(WHAT TO PRODUCE): Only the pictures stay out; every record is to be quoted exactly.

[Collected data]

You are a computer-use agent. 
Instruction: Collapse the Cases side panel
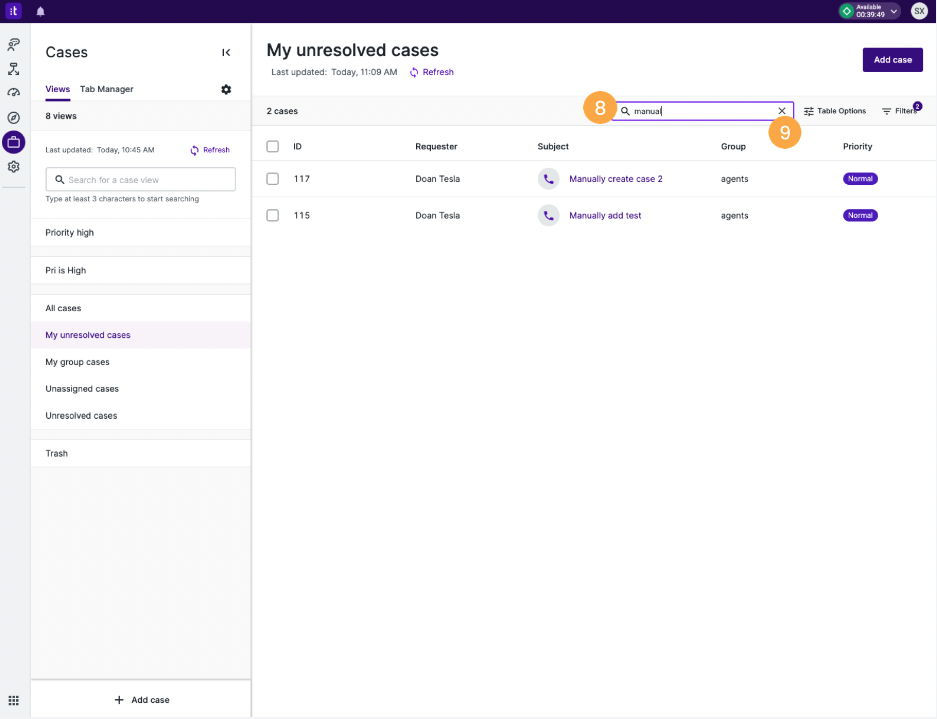226,53
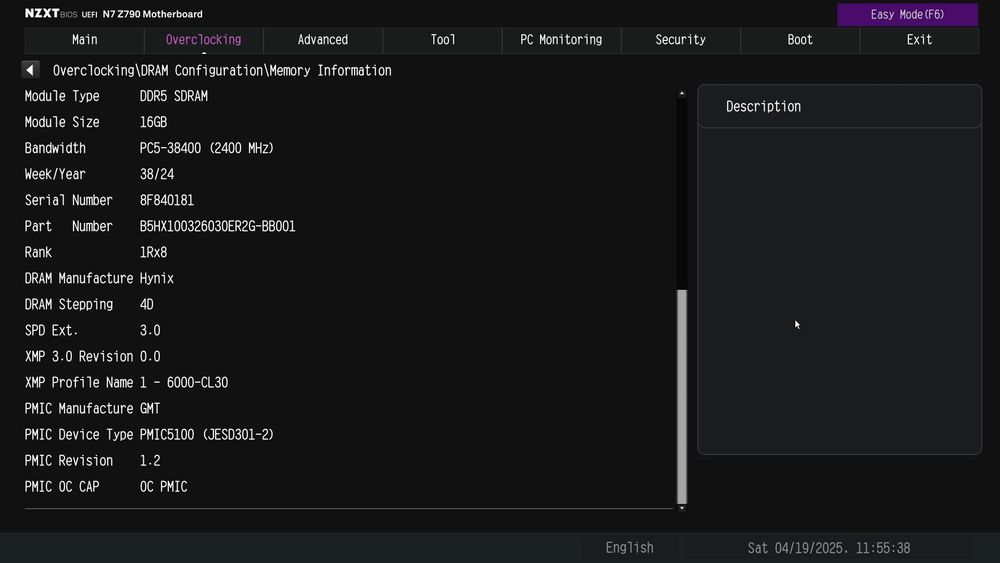The image size is (1000, 563).
Task: Click the date and time display
Action: (829, 547)
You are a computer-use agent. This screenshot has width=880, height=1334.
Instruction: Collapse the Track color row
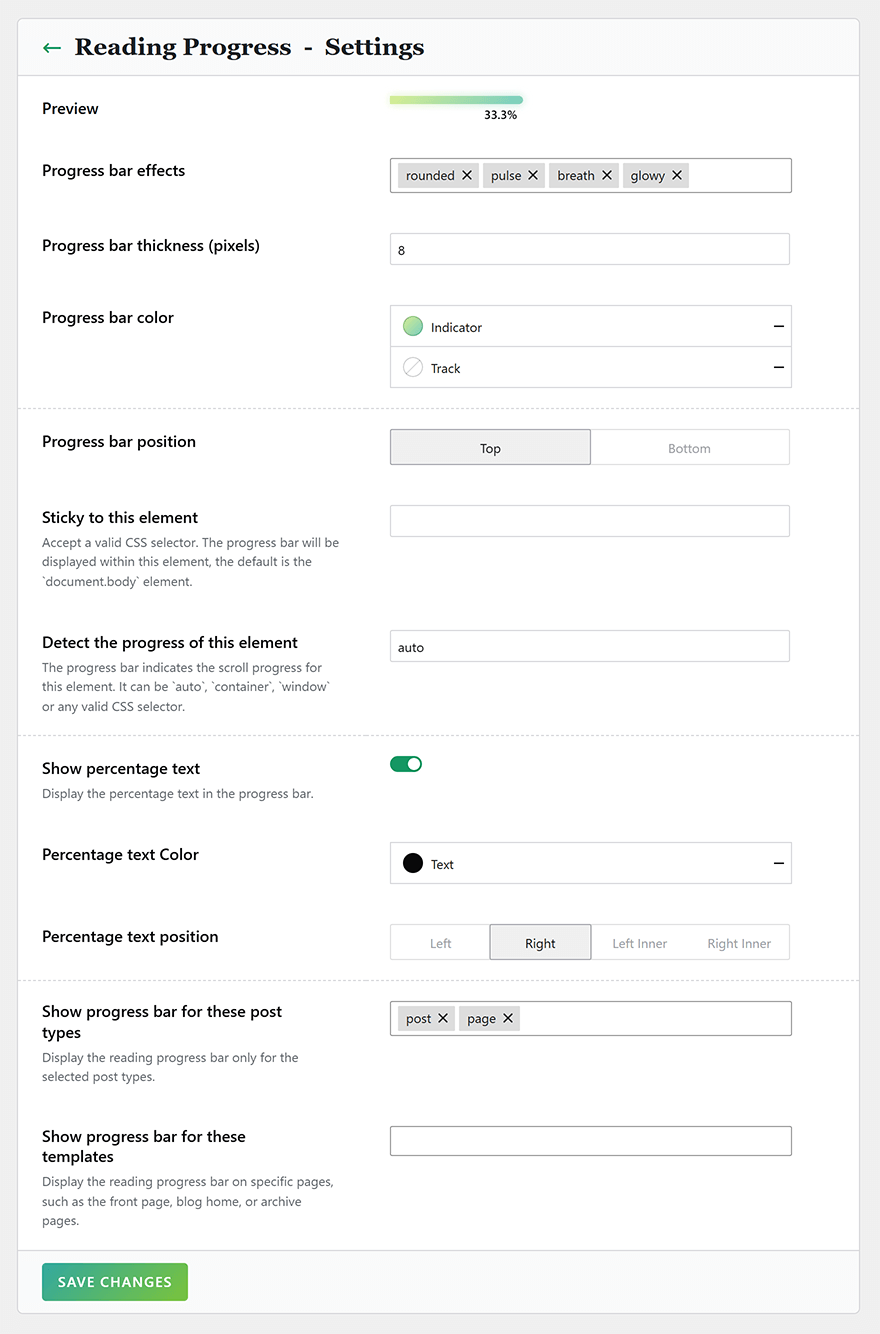[779, 368]
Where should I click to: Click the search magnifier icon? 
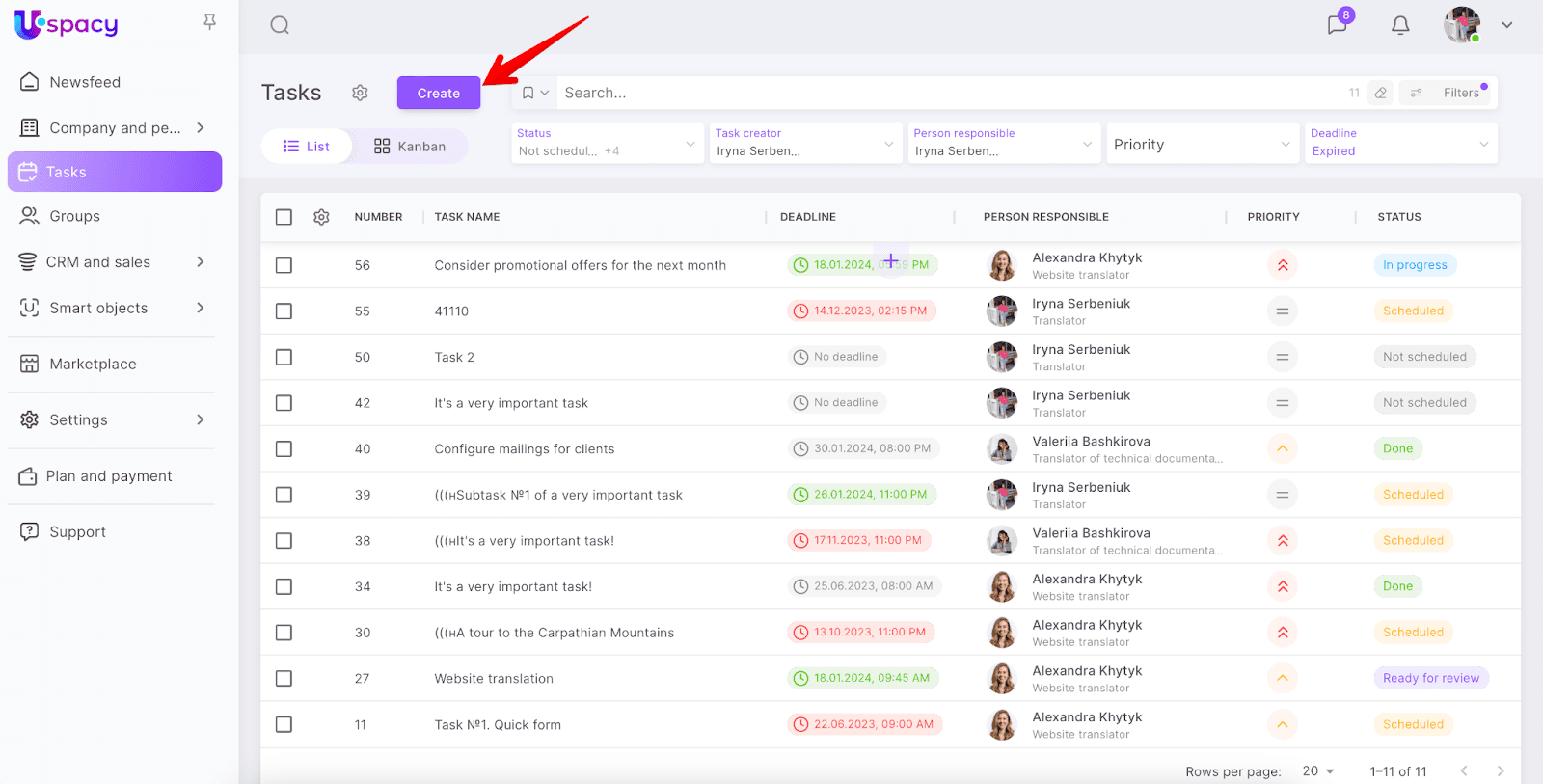[280, 25]
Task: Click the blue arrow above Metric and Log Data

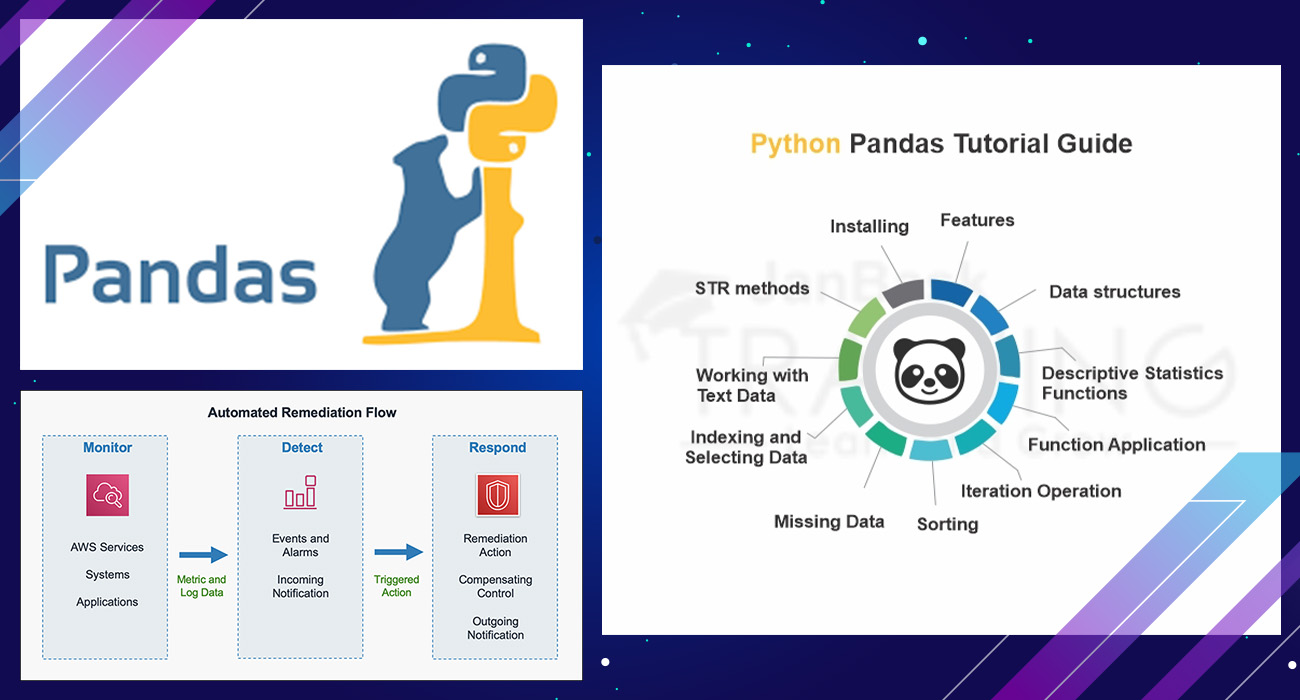Action: [203, 554]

(OUTPUT FOR THIS TASK):
You are a computer-use agent. 
Instruction: Collapse the Cases side panel
226,53
The image size is (1000, 563).
Task: Click the date and time display
Action: (829, 547)
You are a computer-use agent. This screenshot has width=880, height=1334.
Instruction: Collapse the Track color row
[779, 368]
Where should I click to: Click the search magnifier icon? 
[280, 25]
Task: Click the blue arrow above Metric and Log Data

Action: [203, 554]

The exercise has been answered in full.